UPL adopte une logique différente. Les layers utilisateur sont conçus pour fonctionner avec un modèle « reboot after logoff » : la VM est réinitialisée à chaque déconnexion, et le layer propre est remonté au logon suivant. Les fichiers système restent du côté de l’image maître, ce qui réduit les risques de collision lors des mises à jour.
Les retours varient sur ce point selon la complexité des applications installées par les utilisateurs. Certaines applications qui modifient des composants système profonds (pilotes, services Windows) peuvent poser des problèmes de compatibilité avec UPL comme elles en posaient avec PvD. La documentation Citrix liste d’ailleurs des exceptions explicites pour les applications nécessitant un compte administrateur local ou un service système dédié.
Comparatif PvD et UPL : critères opérationnels
| Critère | Personal vDisk (PvD) | User Personalization Layer (UPL) |
|---|---|---|
| Technologie sous-jacente | VHDX attaché à la VM | Layer élastique (App Layering) |
| Association VM/utilisateur | Fixe (1 disque = 1 VM) | Dynamique (layer rattaché au logon) |
| Support cloud/DaaS | Non | Oui, natif dans Citrix CVAD et DaaS |
| Gestion des mises à jour image maître | Conflits fréquents | Séparation layer/image, moins de conflits |
| Stockage | Datastore local ou SAN | Partage SMB réseau |
| Statut | Déprécié | Actif, intégré nativement |
Ce tableau résume les écarts structurels, mais le choix en situation réelle dépend surtout du parc existant et du calendrier de migration.
Migration depuis Personal vDisk : contraintes concrètes
Sur le terrain, la migration de PvD vers UPL ne se fait pas par un simple basculement. Les données stockées dans un Personal vDisk ne sont pas directement importables dans un layer UPL : les formats diffèrent, et la logique de fusion aussi. On recommande généralement de recréer les environnements utilisateur à partir de l’image maître, puis de laisser les utilisateurs réinstaller leurs applications personnelles dans le nouveau layer.

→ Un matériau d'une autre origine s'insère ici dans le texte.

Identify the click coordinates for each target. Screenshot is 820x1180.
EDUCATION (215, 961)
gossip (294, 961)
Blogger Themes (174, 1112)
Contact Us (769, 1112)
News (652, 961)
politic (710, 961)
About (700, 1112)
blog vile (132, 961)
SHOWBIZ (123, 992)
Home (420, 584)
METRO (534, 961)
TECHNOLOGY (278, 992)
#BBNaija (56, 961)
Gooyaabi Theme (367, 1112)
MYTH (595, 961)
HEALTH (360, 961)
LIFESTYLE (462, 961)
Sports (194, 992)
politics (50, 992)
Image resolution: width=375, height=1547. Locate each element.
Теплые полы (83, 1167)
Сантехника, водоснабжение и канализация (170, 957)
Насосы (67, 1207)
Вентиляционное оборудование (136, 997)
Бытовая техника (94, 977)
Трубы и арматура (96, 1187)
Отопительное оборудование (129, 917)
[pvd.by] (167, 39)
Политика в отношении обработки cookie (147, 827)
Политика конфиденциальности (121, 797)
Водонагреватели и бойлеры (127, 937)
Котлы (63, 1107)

Pour les équipes qui gèrent encore des pools PvD en production, plusieurs points méritent attention :
- Inventaire des applications utilisateur : identifier ce que chaque utilisateur a installé dans son PvD avant de basculer, pour anticiper les demandes de support post-migration
- Dimensionnement du partage SMB : les layers UPL occupent de l’espace réseau, et la taille par défaut du layer peut être ajustée via des outils Citrix, mais il faut prévoir la capacité en amont
- Tests de compatibilité applicative : certaines applications qui fonctionnaient dans PvD (notamment celles qui modifient le registre système en profondeur) doivent être revalidées sous UPL
- Communication aux utilisateurs : le passage d’un modèle persistant (leur « disque personnel ») à un modèle de layer transparent nécessite un minimum d’accompagnement pour éviter les tickets
La transition prend du temps, surtout dans les organisations où les utilisateurs avaient pris l’habitude d’installer librement des logiciels dans leur PvD. UPL supporte l’installation d’applications par l’utilisateur, mais le cadre est plus contrôlé et certaines exceptions documentées par Citrix s’appliquent.

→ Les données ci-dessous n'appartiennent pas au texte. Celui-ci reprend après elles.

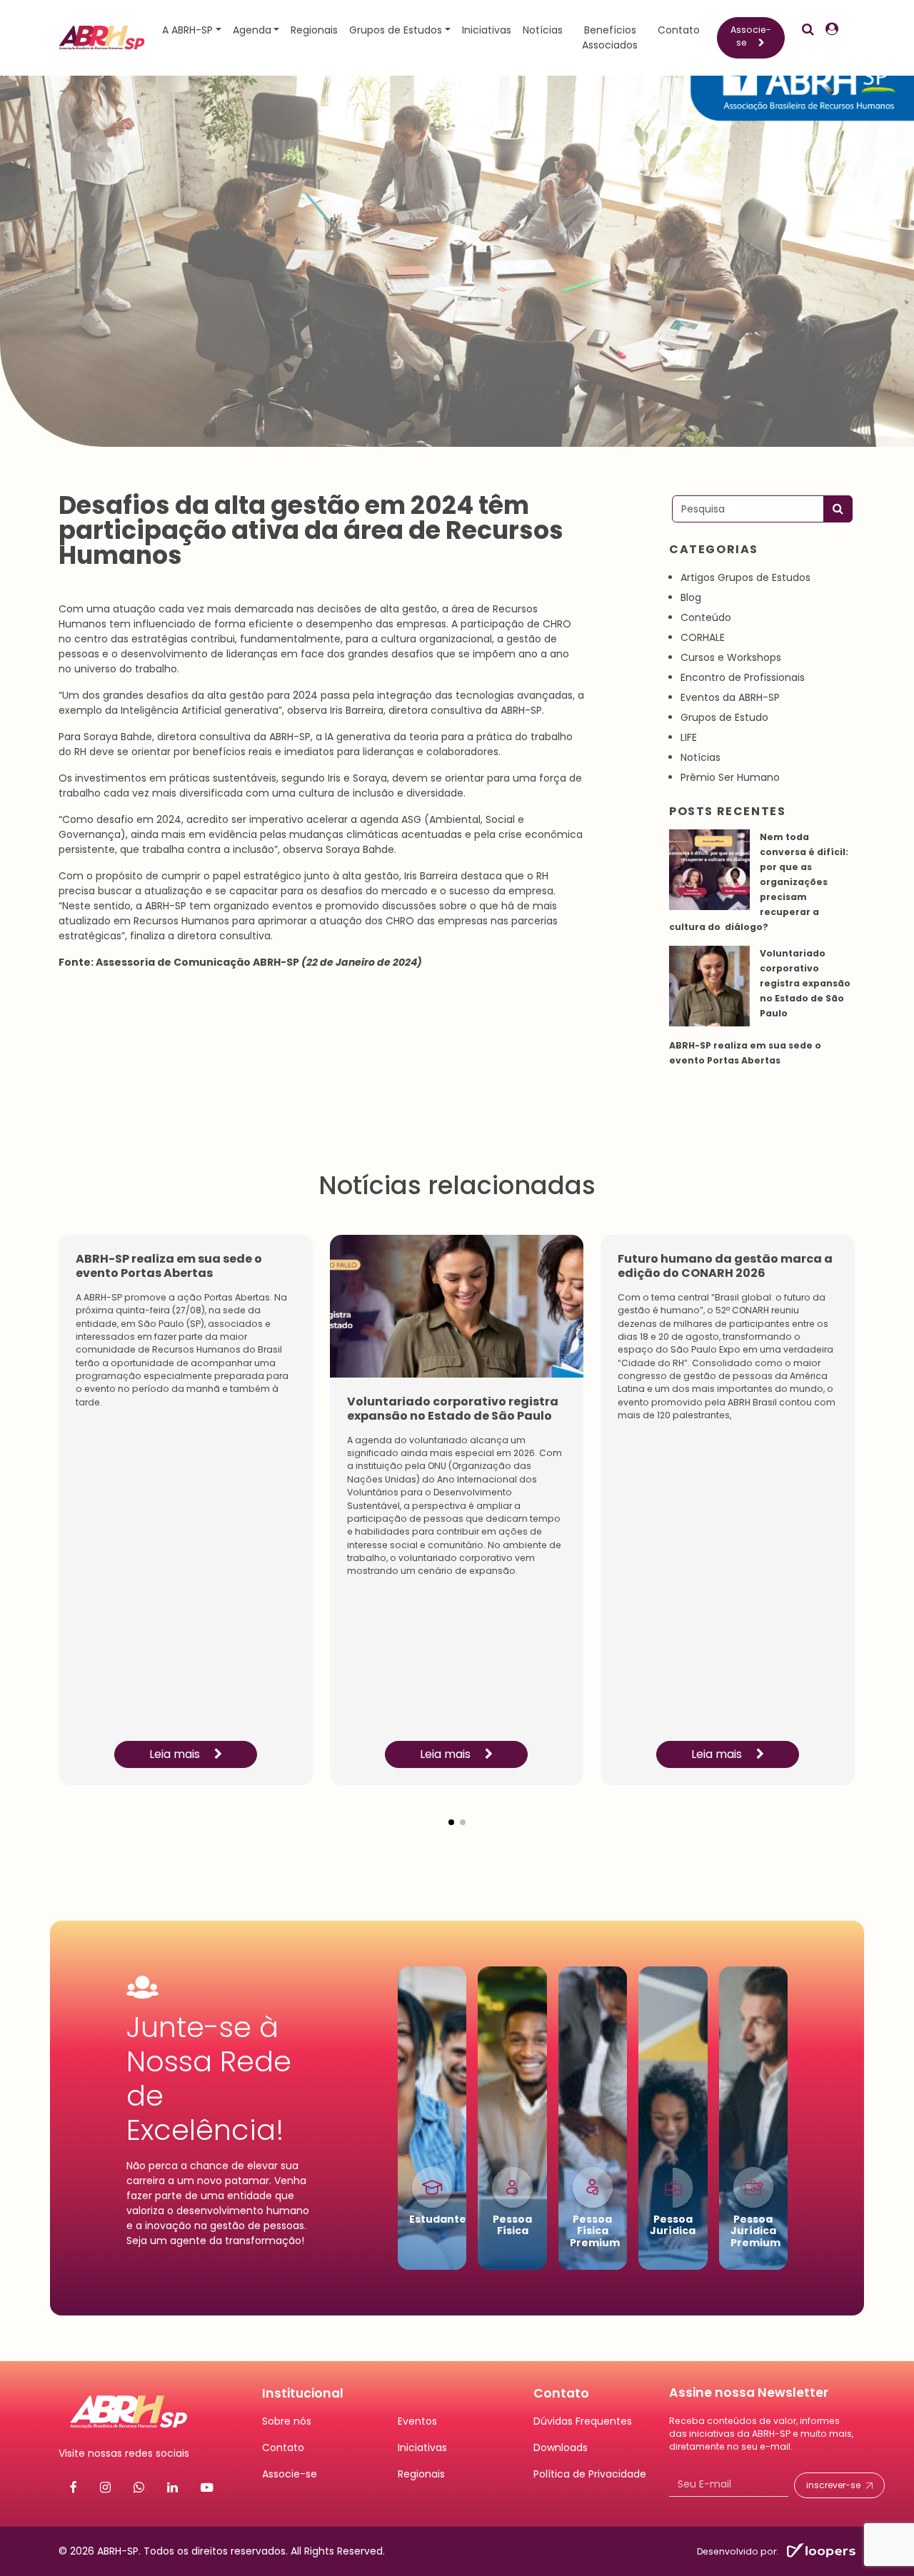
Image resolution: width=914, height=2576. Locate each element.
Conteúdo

Les environnements encore sur des versions LTSR anciennes avec PvD actif devront tôt ou tard planifier cette bascule. Le support de PvD n’évolue plus, et chaque mise à jour de Windows augmente le risque de conflit avec un disque personnel jamais pensé pour le servicing moderne.
Mieux vaut intégrer la migration vers UPL dans un cycle de rafraîchissement d’image plutôt que de la subir après un incident en production.